Instructions to follow: Convert every line of the records below into a JSON list of strings, with each line as its own string and blank lines omitted.

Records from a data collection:

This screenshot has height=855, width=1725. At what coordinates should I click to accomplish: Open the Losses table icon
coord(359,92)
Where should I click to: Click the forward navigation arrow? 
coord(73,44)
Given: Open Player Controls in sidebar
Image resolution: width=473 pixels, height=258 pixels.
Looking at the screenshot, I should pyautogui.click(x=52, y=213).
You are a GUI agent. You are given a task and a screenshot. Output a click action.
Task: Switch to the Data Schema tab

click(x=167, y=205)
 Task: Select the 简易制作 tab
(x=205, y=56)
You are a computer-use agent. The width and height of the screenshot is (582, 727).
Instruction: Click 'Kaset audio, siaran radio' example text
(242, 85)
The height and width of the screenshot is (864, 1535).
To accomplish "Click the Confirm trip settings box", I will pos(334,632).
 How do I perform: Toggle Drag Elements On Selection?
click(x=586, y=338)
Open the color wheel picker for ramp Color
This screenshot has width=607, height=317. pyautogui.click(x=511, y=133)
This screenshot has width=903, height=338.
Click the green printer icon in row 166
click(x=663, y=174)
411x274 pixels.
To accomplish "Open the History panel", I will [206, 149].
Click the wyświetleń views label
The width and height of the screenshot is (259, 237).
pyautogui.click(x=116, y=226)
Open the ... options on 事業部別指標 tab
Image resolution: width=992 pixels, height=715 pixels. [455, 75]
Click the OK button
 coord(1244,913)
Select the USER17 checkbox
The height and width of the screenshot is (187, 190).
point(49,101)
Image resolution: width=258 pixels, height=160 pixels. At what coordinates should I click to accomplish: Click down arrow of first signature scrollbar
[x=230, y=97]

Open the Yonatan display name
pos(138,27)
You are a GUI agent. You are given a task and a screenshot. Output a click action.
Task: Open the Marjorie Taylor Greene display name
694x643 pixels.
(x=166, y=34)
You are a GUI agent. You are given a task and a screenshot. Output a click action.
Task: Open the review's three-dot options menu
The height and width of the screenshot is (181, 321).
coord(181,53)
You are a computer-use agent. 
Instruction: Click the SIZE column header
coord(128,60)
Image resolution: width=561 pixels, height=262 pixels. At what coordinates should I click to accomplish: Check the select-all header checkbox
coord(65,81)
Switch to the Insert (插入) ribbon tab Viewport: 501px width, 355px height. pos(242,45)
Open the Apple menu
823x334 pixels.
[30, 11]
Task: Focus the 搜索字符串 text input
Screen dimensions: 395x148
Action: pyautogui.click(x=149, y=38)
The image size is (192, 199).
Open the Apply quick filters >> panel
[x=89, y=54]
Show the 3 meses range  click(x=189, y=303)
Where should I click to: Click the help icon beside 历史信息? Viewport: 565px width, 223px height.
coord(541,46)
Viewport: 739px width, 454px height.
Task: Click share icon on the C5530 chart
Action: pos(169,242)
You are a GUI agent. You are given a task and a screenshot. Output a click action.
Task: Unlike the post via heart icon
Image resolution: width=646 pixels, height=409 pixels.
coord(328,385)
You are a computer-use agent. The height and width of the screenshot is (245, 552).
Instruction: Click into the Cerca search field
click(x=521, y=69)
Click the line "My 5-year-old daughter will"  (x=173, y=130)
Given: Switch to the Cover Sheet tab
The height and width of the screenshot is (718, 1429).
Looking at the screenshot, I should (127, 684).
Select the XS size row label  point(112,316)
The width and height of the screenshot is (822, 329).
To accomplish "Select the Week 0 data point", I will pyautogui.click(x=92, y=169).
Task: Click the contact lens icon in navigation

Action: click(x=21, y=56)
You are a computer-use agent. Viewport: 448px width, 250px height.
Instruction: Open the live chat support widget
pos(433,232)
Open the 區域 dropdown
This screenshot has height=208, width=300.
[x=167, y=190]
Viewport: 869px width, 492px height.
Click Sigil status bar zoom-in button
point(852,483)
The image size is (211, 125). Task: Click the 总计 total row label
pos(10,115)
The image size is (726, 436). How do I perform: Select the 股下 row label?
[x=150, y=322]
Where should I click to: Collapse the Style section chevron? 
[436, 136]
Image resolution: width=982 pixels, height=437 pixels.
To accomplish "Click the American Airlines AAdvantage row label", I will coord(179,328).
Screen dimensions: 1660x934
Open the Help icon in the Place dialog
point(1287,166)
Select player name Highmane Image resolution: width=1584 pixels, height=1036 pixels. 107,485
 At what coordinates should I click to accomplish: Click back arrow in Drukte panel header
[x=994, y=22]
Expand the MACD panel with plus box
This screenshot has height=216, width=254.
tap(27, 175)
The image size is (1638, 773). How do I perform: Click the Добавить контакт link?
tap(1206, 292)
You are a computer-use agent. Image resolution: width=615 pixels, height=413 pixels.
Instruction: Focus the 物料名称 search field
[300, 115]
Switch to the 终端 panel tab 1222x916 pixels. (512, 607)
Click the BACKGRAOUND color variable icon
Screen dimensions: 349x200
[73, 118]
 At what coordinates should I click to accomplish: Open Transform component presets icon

Full solution:
[
  "This screenshot has height=855, width=1725. At what coordinates should I click to accomplish: Open the Losses table icon",
  "coord(359,92)",
  "Where should I click to: Click the forward navigation arrow? ",
  "coord(73,44)",
  "Given: Open Player Controls in sidebar",
  "Image resolution: width=473 pixels, height=258 pixels.",
  "Looking at the screenshot, I should pyautogui.click(x=52, y=213).",
  "You are a GUI agent. You are given a task and a screenshot. Output a click action.",
  "Task: Switch to the Data Schema tab",
  "click(x=167, y=205)",
  " Task: Select the 简易制作 tab",
  "(x=205, y=56)",
  "You are a computer-use agent. The width and height of the screenshot is (582, 727).",
  "Instruction: Click 'Kaset audio, siaran radio' example text",
  "(242, 85)",
  "The height and width of the screenshot is (864, 1535).",
  "To accomplish \"Click the Confirm trip settings box\", I will pos(334,632).",
  " How do I perform: Toggle Drag Elements On Selection?",
  "click(x=586, y=338)",
  "Open the color wheel picker for ramp Color",
  "This screenshot has width=607, height=317. pyautogui.click(x=511, y=133)",
  "This screenshot has width=903, height=338.",
  "Click the green printer icon in row 166",
  "click(x=663, y=174)",
  "411x274 pixels.",
  "To accomplish \"Open the History panel\", I will [206, 149].",
  "Click the wyświetleń views label",
  "The width and height of the screenshot is (259, 237).",
  "pyautogui.click(x=116, y=226)",
  "Open the ... options on 事業部別指標 tab",
  "Image resolution: width=992 pixels, height=715 pixels. [455, 75]",
  "Click the OK button",
  " coord(1244,913)",
  "Select the USER17 checkbox",
  "The height and width of the screenshot is (187, 190).",
  "point(49,101)",
  "Image resolution: width=258 pixels, height=160 pixels. At what coordinates should I click to accomplish: Click down arrow of first signature scrollbar",
  "[x=230, y=97]",
  "Open the Yonatan display name",
  "pos(138,27)",
  "You are a GUI agent. You are given a task and a screenshot. Output a click action.",
  "Task: Open the Marjorie Taylor Greene display name",
  "694x643 pixels.",
  "(x=166, y=34)",
  "You are a GUI agent. You are given a task and a screenshot. Output a click action.",
  "Task: Open the review's three-dot options menu",
  "The height and width of the screenshot is (181, 321).",
  "coord(181,53)",
  "You are a computer-use agent. ",
  "Instruction: Click the SIZE column header",
  "coord(128,60)",
  "Image resolution: width=561 pixels, height=262 pixels. At what coordinates should I click to accomplish: Check the select-all header checkbox",
  "coord(65,81)",
  "Switch to the Insert (插入) ribbon tab Viewport: 501px width, 355px height. pos(242,45)",
  "Open the Apple menu",
  "823x334 pixels.",
  "[30, 11]",
  "Task: Focus the 搜索字符串 text input",
  "Screen dimensions: 395x148",
  "Action: pyautogui.click(x=149, y=38)",
  "The image size is (192, 199).",
  "Open the Apply quick filters >> panel",
  "[x=89, y=54]",
  "Show the 3 meses range  click(x=189, y=303)",
  "Where should I click to: Click the help icon beside 历史信息? Viewport: 565px width, 223px height.",
  "coord(541,46)",
  "Viewport: 739px width, 454px height.",
  "Task: Click share icon on the C5530 chart",
  "Action: pos(169,242)",
  "You are a GUI agent. You are given a task and a screenshot. Output a click action.",
  "Task: Unlike the post via heart icon",
  "Image resolution: width=646 pixels, height=409 pixels.",
  "coord(328,385)",
  "You are a computer-use agent. The height and width of the screenshot is (245, 552).",
  "Instruction: Click into the Cerca search field",
  "click(x=521, y=69)",
  "Click the line \"My 5-year-old daughter will\"  (x=173, y=130)",
  "Given: Switch to the Cover Sheet tab",
  "The height and width of the screenshot is (718, 1429).",
  "Looking at the screenshot, I should (127, 684).",
  "Select the XS size row label  point(112,316)",
  "The width and height of the screenshot is (822, 329).",
  "To accomplish \"Select the Week 0 data point\", I will pyautogui.click(x=92, y=169).",
  "Task: Click the contact lens icon in navigation",
  "Action: click(x=21, y=56)",
  "You are a computer-use agent. Viewport: 448px width, 250px height.",
  "Instruction: Open the live chat support widget",
  "pos(433,232)",
  "Open the 區域 dropdown",
  "This screenshot has height=208, width=300.",
  "[x=167, y=190]",
  "Viewport: 869px width, 492px height.",
  "Click Sigil status bar zoom-in button",
  "point(852,483)",
  "The image size is (211, 125). Task: Click the 总计 total row label",
  "pos(10,115)",
  "The image size is (726, 436). How do I perform: Select the 股下 row label?",
  "[x=150, y=322]",
  "Where should I click to: Collapse the Style section chevron? ",
  "[436, 136]",
  "Image resolution: width=982 pixels, height=437 pixels.",
  "To accomplish \"Click the American Airlines AAdvantage row label\", I will coord(179,328).",
  "Screen dimensions: 1660x934",
  "Open the Help icon in the Place dialog",
  "point(1287,166)",
  "Select player name Highmane Image resolution: width=1584 pixels, height=1036 pixels. 107,485",
  " At what coordinates should I click to accomplish: Click back arrow in Drukte panel header",
  "[x=994, y=22]",
  "Expand the MACD panel with plus box",
  "This screenshot has height=216, width=254.",
  "tap(27, 175)",
  "The image size is (1638, 773). How do I perform: Click the Добавить контакт link?",
  "tap(1206, 292)",
  "You are a computer-use agent. Image resolution: width=615 pixels, height=413 pixels.",
  "Instruction: Focus the 物料名称 search field",
  "[300, 115]",
  "Switch to the 终端 panel tab 1222x916 pixels. (512, 607)",
  "Click the BACKGRAOUND color variable icon",
  "Screen dimensions: 349x200",
  "[73, 118]",
  " At what coordinates should I click to accomplish: Open Transform component presets icon"
]